Burundi, l’armée à la croisée des chemins!

 

 Burundi news, le 11/05/2015 

L’armée Burundaise est mise à l’épreuve par « l'injustice de la justice de son commandant suprême le President Nkurunziza » et de l'incurie du haut commandement incarné par le Général Pontien Gaciyubwenge. Jusque là , Nkurunziza réussit son coup sur la forme pour rallier à son troisième mandat toutes les institutions de la République érigées en outils de répression, l'histoire de crimes organisés.

Par Eric Manirakiza

Le respect du serment militaire ou de la loi tout court tel que déclarait récemment par le Ministre de la Défense et par son Chef d'Etat Major obéit à la méthode de crimes organisés, une plaie qui gangrène la gouvernance burundaise.  Selon wikipedia, le crime organisé est une structure humaine relativement stable de plusieurs personnes respectant les ordres d'un chef ou d'un comité de direction pour faire des profits illicites par des méthodes et dans des domaines prohibés.  Pour s'assurer de la bonne exécution de sa volonté, le Président Nkurunziza a tué le culte du mérite en mettant des boites aux lettres à la tête de différentes institutions.

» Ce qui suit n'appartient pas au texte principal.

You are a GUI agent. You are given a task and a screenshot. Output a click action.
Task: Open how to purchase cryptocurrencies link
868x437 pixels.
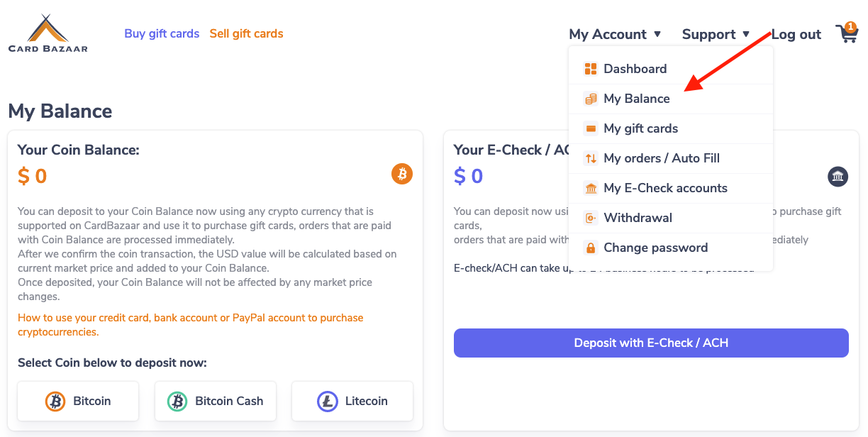(190, 325)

Il a surtout transformé l'administration publique, les institutions de la police et de la justice en outils de répression. Aujourd'hui, c'est le tour de l’armée jusque là  considérée comme la seule institution crédible et professionnelle.

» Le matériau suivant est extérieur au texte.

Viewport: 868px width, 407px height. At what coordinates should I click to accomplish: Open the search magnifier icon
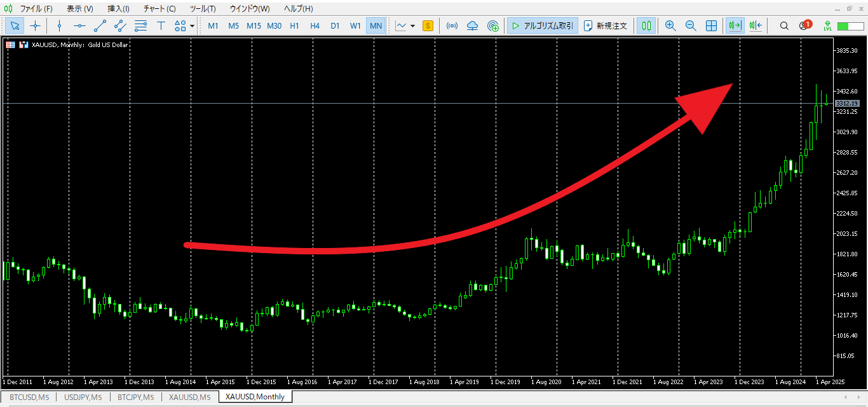click(784, 26)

Le Président Nkurunziza se sert de la « justice » pour imposer son « injustice » sur tout un peuple. Ici, le troisième mandat bénit par sa Cour Constitutionnelle répond à cette méthode de crimes organisés.  D'abord, étant le président du conseil des sages du CNDD-FDD (organe suprême du parti), il se désigne candidat, se fait investir par un congrès satellite, et veut nous faire croire que c'est la volonté des militants. Entretemps, les vrais militants qui s'opposent à cette candidature sont chassés du parti sans aucune autre forme de procès.  Ensuite, un groupe de sénateurs introduit une requête devant la Cour Constitutionnelle pour rendre juridiquement légal un mandat illégal. Le lendemain;  il  adresse un message à la Nation;  soi-disant pour prendre acte de la décision de la Cour Constitutionnelle; alors que tout le monde sait; après les dénonciations du Vice - président de cette dernière ; qu'elle a été dictée et imposée par force et sous menaces par le Président lui-même. Implicitement, cette loi dont l’armée est supposée respecter et protéger n'est autre que Nkurunziza lui même mais loin delà la Constitution du pays, encore moins l'esprit de l'Accord d'Arusha.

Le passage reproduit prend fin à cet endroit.